Mais le film dispose d’atouts certains. Le duo principal est franchement réussi, notamment du fait du contraste entre le Bip-Bip Sebastien et le droopesque Patrick. Selon les réalisateurs, Patrick incarne le héros pur, tel Jacques Villeret dans Le Dîner de cons ou La Soupe aux choux, voire Ryan Gosling dans Drive (ce qui me fait songer au fameux « Alain Deloin » des Inconnus). Le souhait de mettre en avant l’amour du shonen (tels Dragon Ball, Les Chevaliers du zodiaque, Hunter X Hunter…) dans la trajectoire marquée par l’amitié et la fraternité des protagonistes (assez proche du monomythe de Joseph Campbell), ce qui est vraiment enthousiasmant : l’auteur de ces lignes étant lui-même issu de la « génération Goldorak », il a subi une certaine dose de mépris « xénosnob » de la part de ceux qui dénonçaient les « japoniaiseries » (avant de découvrir Akira ou les œuvres de Miyazaki). L’amour des réalisateurs pour ces récits est pleinement manifestée dans le film par nombre de références avec une euphorie communicative. L’animation japonaise n’est pas la seule source d’inspiration ou de traits communs, même si c’est ici en mode mineur: si Mouloud Achour cite le Chute libre de Joel Schumacher et son Michael Douglas qui « pète les plombs » ainsi que d’autres métrages américains, on peut songer, en provenance du pays du Soleil levant, à de nombreux films déjantés poussant certains délires à leurs paroxysmes de Takeshi Kitano, Yoshihiro Nakamura, Katsuhito Ishii, voire Hitoshi Matsumoto…même si on est loin des geysers sanglants d’un Sono Sion ou d’un Takashi Miike, qui parfois partagent ce même bonheur cartoonesque et référencé à l’univers bédéphile et vidéoludique.Les Méchants aurait peut-être gagné à pousser les curseurs méta et débridés à leur maximum, quitte à abandonner toute vélléité réaliste. La version parodique de Entre Les Murs de Laurent Cantet et A voix haute de Stéphane de Freytas et Ladj Ly, « Entre Les Chaises: l’éloquence à voix haute » est ainsi fort amusante et pertinente et on aurait aimé voir davantage d’exercices de ce style, même si cela pourrait virer au film à sketchs (ce qu’il est un peu de toute façon).
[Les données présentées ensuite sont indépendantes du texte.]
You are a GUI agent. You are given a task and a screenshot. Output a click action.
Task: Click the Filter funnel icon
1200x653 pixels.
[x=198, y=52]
L’un des autres atouts du film est clairement lié à la joie sincère des comédiens de participer à un film dans lequel ils s’impliquent avec une conviction réelle: Roman Frayssinet et Djimo forment un duo très efficace et attachant, Ludivine Sagnier est excellente en présentatrice aux dents longues (variante du rôle de Léa Seydoux dans France de Bruno Dumont), Anthony Bajon met une nouvelle fois en évidence son aptitude à jouer n’importe quoi (ici un rappeur assez névrosé), les performances de Matthieu Kassovitz et Alban Ivanov en duo de chroniqueurs sont très drôles, incarnant l’ultracrépidarianisme et la tartufferie de ces pseudo-experts de plateau…On apprécie aussi les caméos d’un Pierre Palmade ou d’un Omar Sy.

Finalement, on ressort assez réjoui de cette odyssée francilienne qui, malgré certaines lourdeurs et des passages embarrassants, remporte le morceau par la qualité de son interprétation et la richesse de ses références.